Karierte Tischdecken, Salz und Pfeffer, ein Holzbrett, auf dem dekorativ Radieserl und Käsewürfel angerichtet werden, ein Obazda – das sind klassische Zutaten für einen gelungenen Biergartenbesuch. Dazu noch eine resche Brezn und ein süffiges Bier. Aber woher stammt die Idee eines Trinkkonsumortes unter Bäumen? Jenem geselligen und lauschigen Ort unter den schattenspendenden Kastanien, der heute identitätsstiftend für Bayern und ein Exportschlager ist.

Die Geburtsstunde des bayerischen Biergartens lässt sich auf das Jahr 1812 datieren. Die durch den bayerischen König Max I. Joseph erlassene Verfügung des sog. „Minuto-Verschleißes“ erlaubte den Brauereien den Direktverkauf ihres Bieres auf dem Bierkeller in den Monaten von Juni bis September. Diese Keller, die je nach Region auch als Sommer-, Märzen- oder Felsenkeller bekannt sind, befanden sich häufig getrennt vom Brauereistandort und oft außerhalb der Stadt.

Bis zur Erfindung der künstlichen Kühlung durch Carl von Linde 1875 benötigten die Brauereien für die Gärung und Lagerung ihres Märzen- oder Sommerbieres, also jenem Bier das im März gebraut und im Sommer konsumiert wurde, Bierkeller. Die kühlen Keller, die zum Teil zusätzlich mit Natureis temperiert wurden, waren unerlässlich für die Herstellung untergäriger Biere wie Pils, Lager oder Helles. Denn für diese Biere werden Temperaturen von 4 bis 9 Grad benötigt.

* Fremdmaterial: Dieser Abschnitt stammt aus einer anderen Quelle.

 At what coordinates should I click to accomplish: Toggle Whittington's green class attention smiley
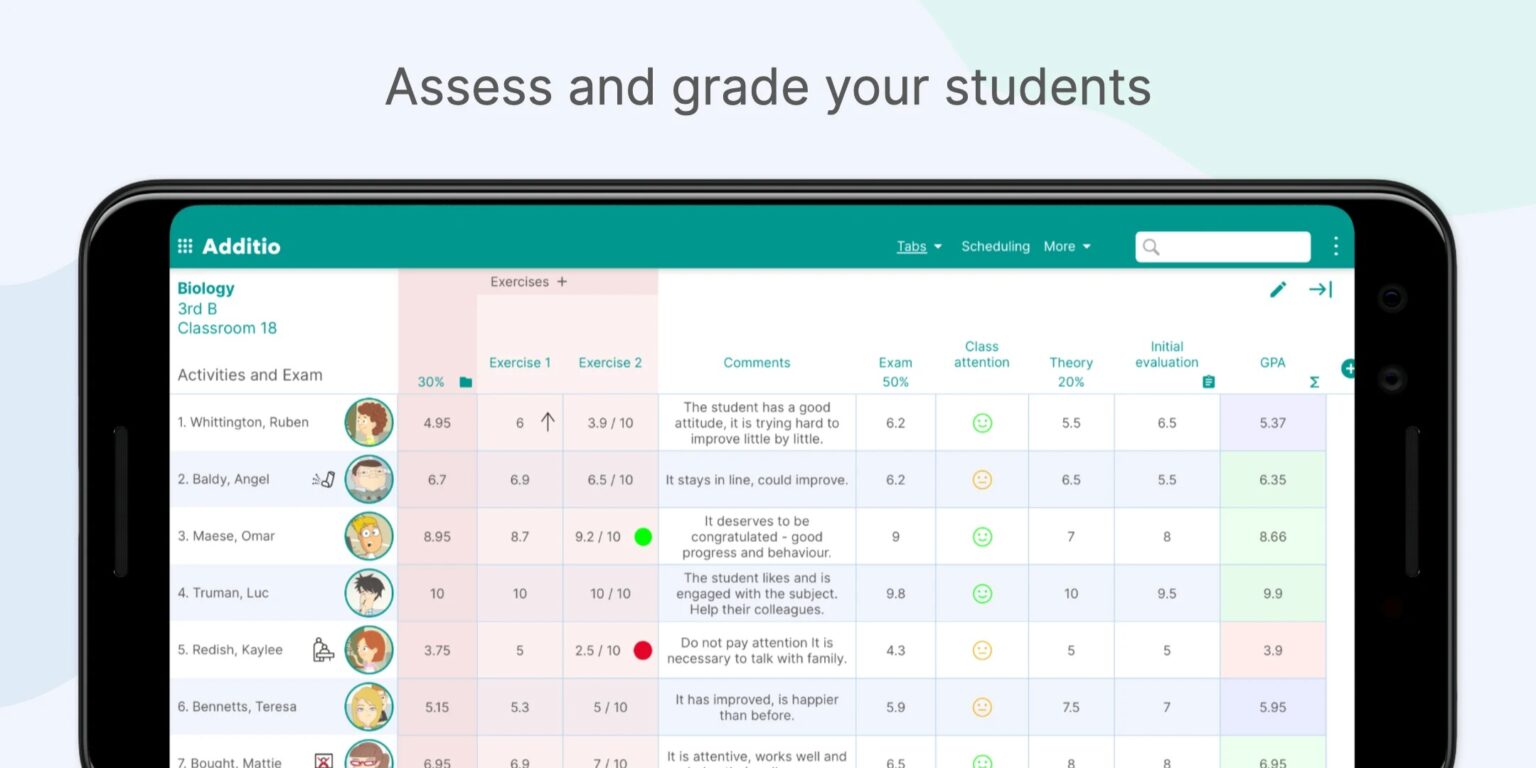pos(981,422)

Mit der Freigabe, das Bier „in Minuto zu verschleißen“, durften die Brauer in den Sommermonaten die Keller auch als Ausschankstätte nutzen. Somit haben die Biergärten ihren Ursprung über den kühlen Lagerkellern, in denen das untergärige Bier reifte. Da das Verabreichen von Speisen untersagt war, brachten die Gäste ihre Brotzeit selbst mit. Eine Tradition, die sich vielerorts bis heute gehalten hat.

Die Städter entdeckten im 19. Jahrhundert die Natur als Ausflugsziel. Und aus den Lagerkellern wurden Ausflugslokale mit Bierausschank, in denen die ganze Familie einkehrte. Unter dem schattigen Laubdach der Bäume genossen sie ihr frisch gezapftes Bier. Der Biergarten wurde zu einem Ort gleich einem Paradies, in dessen Mittelpunkt – neben dem Bier und der Brotzeit – die Gemütlichkeit bis heute steht.

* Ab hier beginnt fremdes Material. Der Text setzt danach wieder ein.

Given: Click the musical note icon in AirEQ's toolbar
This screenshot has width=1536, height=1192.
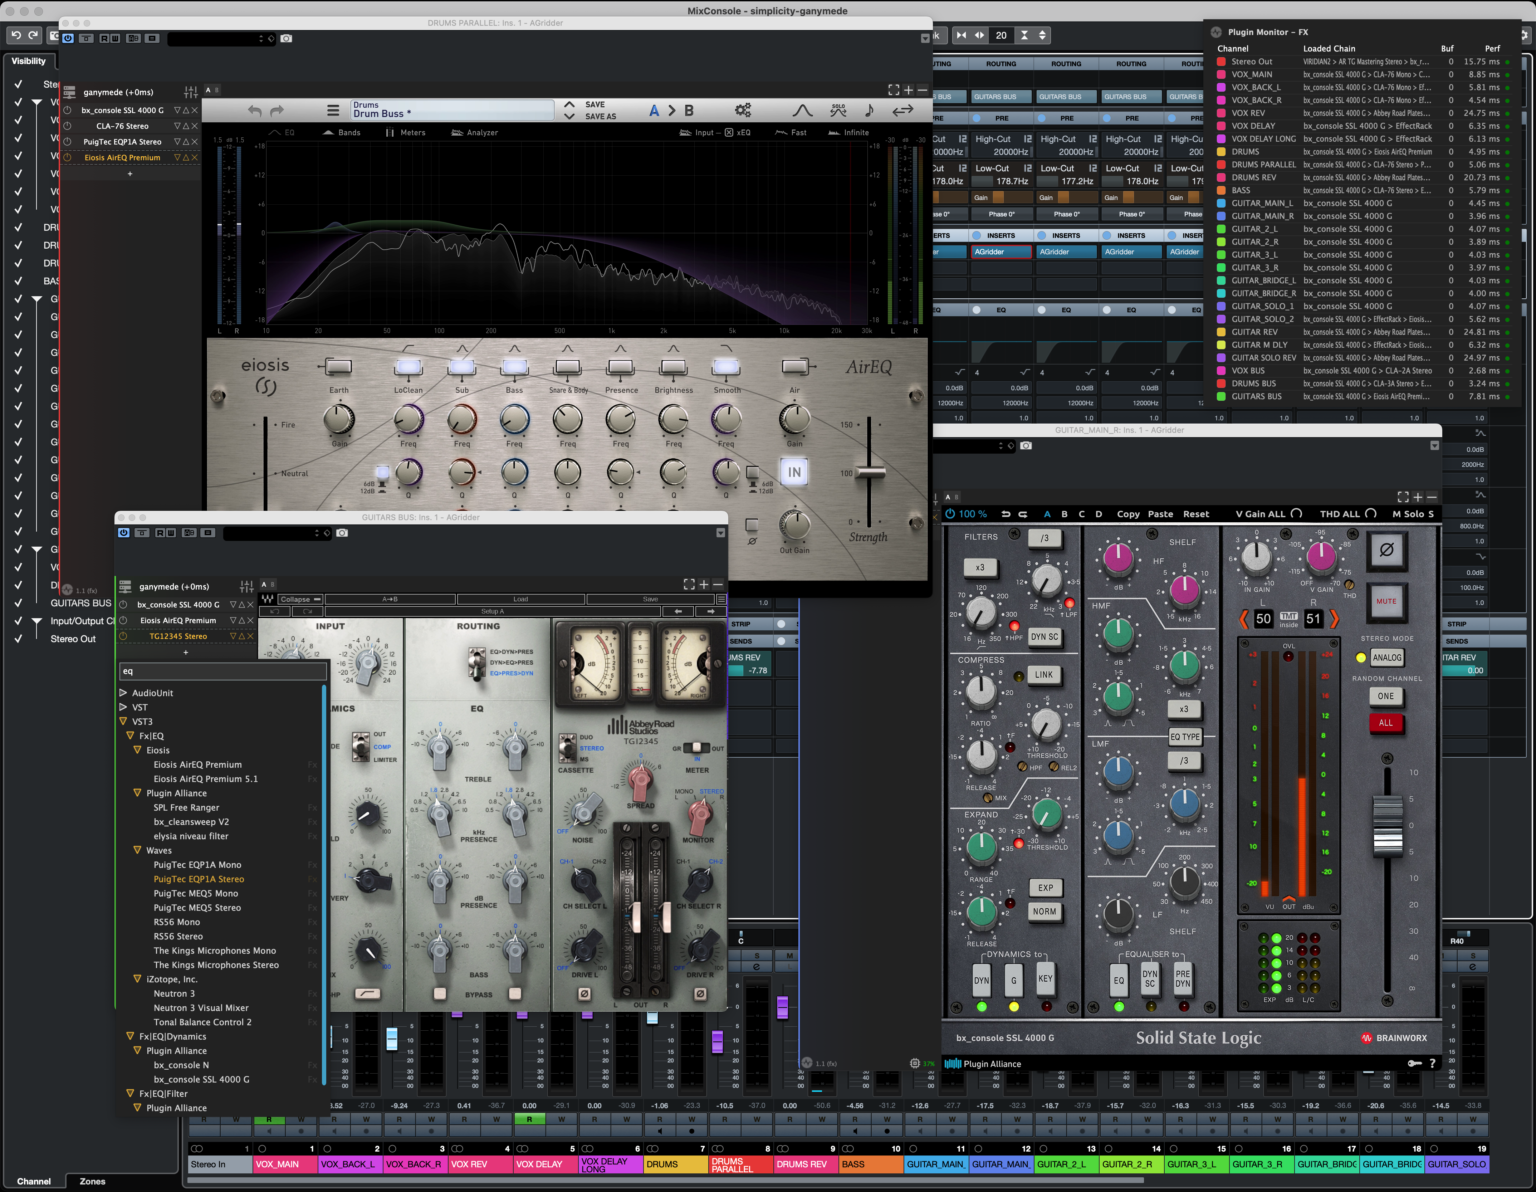Looking at the screenshot, I should click(x=868, y=110).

Ein Biergarten ist also erst dann ein Biergarten, wenn unter diesem ein Lagerkeller und drüber Kastanienbäume sowie ein Bierausschank sind. Dann kann von einem echten Biergarten gesprochen werden. Alles andere sind sogenannte Schanigärten, Gast- oder Wirtsgärten.

Das Bayerische Landesamt für Denkmalpflege verzeichnet in seiner Denkmalschutzliste 90 unter Denkmalschutz stehende Biergärten. Davon sind nur circa 30 heute noch in Betrieb, die anderen aufgelassen. Die „echten“ Biergarten sind also rar geworden, so dass man jetzt ihren Eintrag in die Liste des immateriellen Kulturerbes beantragt.